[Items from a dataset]

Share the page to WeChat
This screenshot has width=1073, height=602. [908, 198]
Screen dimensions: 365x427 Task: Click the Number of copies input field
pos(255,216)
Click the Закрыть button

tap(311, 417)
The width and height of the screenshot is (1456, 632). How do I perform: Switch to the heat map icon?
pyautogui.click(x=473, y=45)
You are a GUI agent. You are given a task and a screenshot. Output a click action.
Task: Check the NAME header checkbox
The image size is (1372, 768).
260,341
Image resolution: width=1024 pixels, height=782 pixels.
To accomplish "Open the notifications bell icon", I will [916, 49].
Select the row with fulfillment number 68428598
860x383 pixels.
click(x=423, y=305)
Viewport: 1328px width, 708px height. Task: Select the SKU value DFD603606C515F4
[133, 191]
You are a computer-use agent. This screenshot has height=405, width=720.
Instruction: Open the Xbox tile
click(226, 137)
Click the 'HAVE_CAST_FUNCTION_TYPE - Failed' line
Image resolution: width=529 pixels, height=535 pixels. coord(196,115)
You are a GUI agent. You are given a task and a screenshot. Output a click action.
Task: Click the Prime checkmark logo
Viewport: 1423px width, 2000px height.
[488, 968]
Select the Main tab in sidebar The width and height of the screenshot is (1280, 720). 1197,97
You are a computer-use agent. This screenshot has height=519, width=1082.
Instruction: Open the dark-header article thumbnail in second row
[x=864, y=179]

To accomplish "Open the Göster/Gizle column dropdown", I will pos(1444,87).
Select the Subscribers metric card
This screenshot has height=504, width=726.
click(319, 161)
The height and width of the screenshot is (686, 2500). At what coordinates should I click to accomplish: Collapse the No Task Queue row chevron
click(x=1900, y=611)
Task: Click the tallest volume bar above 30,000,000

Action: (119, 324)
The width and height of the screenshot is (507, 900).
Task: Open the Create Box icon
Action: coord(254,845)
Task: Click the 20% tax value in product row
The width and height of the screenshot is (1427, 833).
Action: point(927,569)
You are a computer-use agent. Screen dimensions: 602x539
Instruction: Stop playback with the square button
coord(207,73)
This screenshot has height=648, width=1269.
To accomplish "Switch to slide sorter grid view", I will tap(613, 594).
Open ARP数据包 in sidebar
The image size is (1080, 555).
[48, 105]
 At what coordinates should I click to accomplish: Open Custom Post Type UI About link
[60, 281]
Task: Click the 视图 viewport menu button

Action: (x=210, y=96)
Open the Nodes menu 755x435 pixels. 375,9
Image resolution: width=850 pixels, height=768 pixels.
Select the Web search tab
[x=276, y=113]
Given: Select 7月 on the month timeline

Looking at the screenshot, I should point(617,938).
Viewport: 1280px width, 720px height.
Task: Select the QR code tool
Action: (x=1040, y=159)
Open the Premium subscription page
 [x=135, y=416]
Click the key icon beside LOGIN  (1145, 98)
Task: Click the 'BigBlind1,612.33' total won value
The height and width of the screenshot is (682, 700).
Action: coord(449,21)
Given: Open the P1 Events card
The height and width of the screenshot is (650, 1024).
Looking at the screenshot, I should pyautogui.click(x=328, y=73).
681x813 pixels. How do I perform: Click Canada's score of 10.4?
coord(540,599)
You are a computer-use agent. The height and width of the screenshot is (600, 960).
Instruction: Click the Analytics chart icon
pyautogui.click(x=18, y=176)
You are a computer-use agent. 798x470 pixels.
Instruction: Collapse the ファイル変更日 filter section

How to complete this task: Write out each line exactly, starting with the line that contains "The height and width of the screenshot is (650, 1024)." and stopping after the last line of the data.

Written solution:
The height and width of the screenshot is (650, 1024).
Looking at the screenshot, I should pyautogui.click(x=328, y=73).
681x813 pixels. How do I perform: Click Canada's score of 10.4?
coord(540,599)
You are a computer-use agent. The height and width of the screenshot is (600, 960).
Instruction: Click the Analytics chart icon
pyautogui.click(x=18, y=176)
You are a computer-use agent. 798x470 pixels.
Instruction: Collapse the ファイル変更日 filter section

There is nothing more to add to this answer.